Myers was constantly tested, yet his soft skills never hardened. In a league full of egos, he was truly egoless.

But now he has to look out for himself.

This past season, in particular, was brutal for the Dubs’ chief conciliator. Green’s practice punch of Poole, followed by video leaking cast a pall on the entire season. Warriors coach Steve Kerr said earlier this month that the punch impacted the “trust” that is so vital to winning well into the playoffs.

Add to that Myers’ trade of James Wiseman to the Detroit Pistons — a big move, politically, among the Warriors’ brain trust; the return of Gary Payton II, who turned out to be more injured than the Portland Trail Blazers disclosed; and Wiggins leaving the team for two months and you had a hot, spiraling mess of a season.

Kerr stole a line from one of his mentors, Spurs coach Gregg Popovich, that’s no doubt on Myers’ mind as he walks away from his childhood team and his dream job:

“Fill your cup.”

It means that when you’re away from basketball, you not only physically rest, but you do things that bring you positivity and joy. You reset mentally, so when you re-engage with the grind, you can give it all you have to give.

After 11 years as the man in charge of the Warriors’ basketball operations — a role that became a 365-day-a-year job where focus on you never relents — it’s time for Myers to fill his cup.

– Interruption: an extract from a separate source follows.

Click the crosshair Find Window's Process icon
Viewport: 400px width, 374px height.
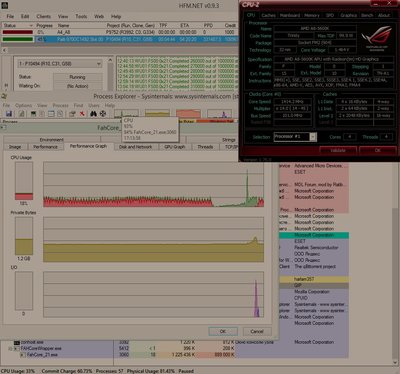[103, 114]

He told ESPN on Tuesday that he doesn’t know what’s next. I believe him.

But because of his success with the Warriors, he can do whatever he wants. The shame is that whatever likely won’t be around here.

Media? He’d be great at it. He’s already pretty good, in his opening foray: a podcast with ESPN called “Lead By Example.”

Big business? That could offer even more money than the Warriors, even though ownership reportedly offered him pieces of the team to keep him.

And if Myers wants to return to an NBA front office after a sabbatical, he’ll have offers from a third of the league. The Clippers might even keep their president of basketball operations job open for the next season in an effort to lure him to the Southland, where he lived and worked during his agency days.

I don’t expect Myers to do much of anything for a while, though. Instead of worrying about the NBA Draft or playing politics at Summer League, Myers will be spending the summer with his wife and three daughters. Pretty good gig.

And whether Myers’ vacated power is vested to Warriors CEO Joe Lacob’s son Kirk Lacob, current vice president of basketball operations Mike Dunleavy Jr., or a combination of them and others, it’s impossible to predict how significant Myers’ exit will be to the health of Warriors’ operation.

And it’s impossible to imagine anyone doing the job any better.